From that moment on, everywhere I turned in India, I would hear my name pronounced the same way my family had pronounced it my entire life. My name rolled off my tongue while I was making reservations at restaurants. I casually exchanged names with our local merchant, always eager to speak directly to customers.

The sound of my own name was music to my ears. I let it resonate around me, providing a sense of comfort I hadn’t realized I was missing.

During my time in India, I was surrounded by people who gave my name the respect I had never given it myself. I didn’t have to be ashamed of the name my parents had given me with so much affection. I was able to let go of the previously unshakeable feeling that something was wrong with my name – and, in turn, that something was wrong with me.
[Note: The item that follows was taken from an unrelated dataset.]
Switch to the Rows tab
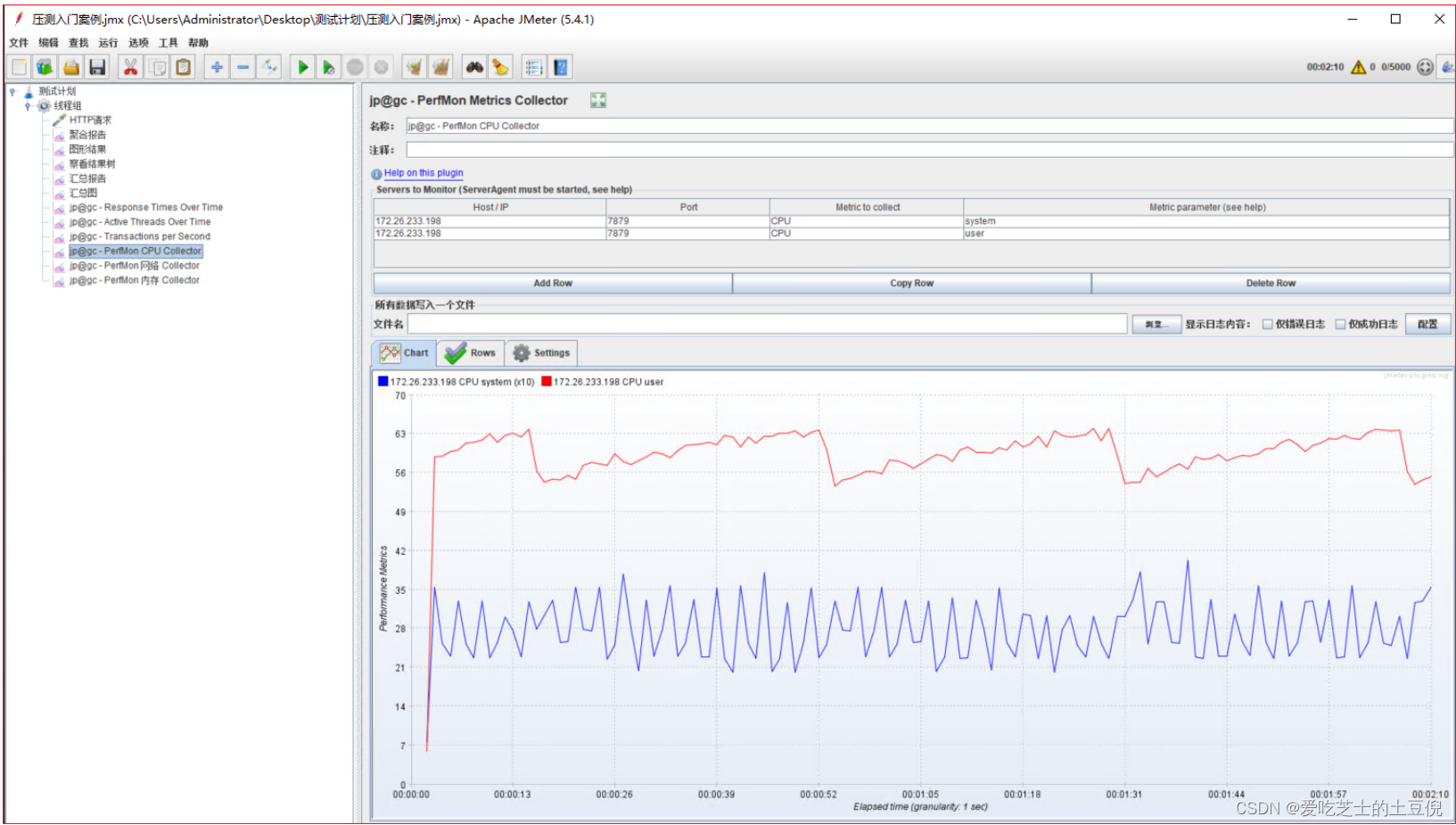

My name used to be a symbol of all the distorted feelings I had about being Indian and growing up in England and then living in the United States. A year and a half later, I left India and returned to the United States, but my experiences in Mumbai had hardened me. I had new confidence when it came to introducing myself with the correct pronunciation.

Even though it’s been over 20 years since I last set foot in the Mumbai office, this little exchange with my boss made me stronger in a way I didn’t expect. Now I make references to my Indian heritage that feel natural and meaningful to me. I let people into my life without hiding behind the insecurities I once had. I also do my best to pronounce other people’s names correctly, even if it takes a few tries.

Now, when I walk into a room, I no longer look for others to introduce me. I hold out my hand and say, “Hi, my name is Priti. » I now know that there is something about hearing and saying your own name out loud that can transform your self-esteem.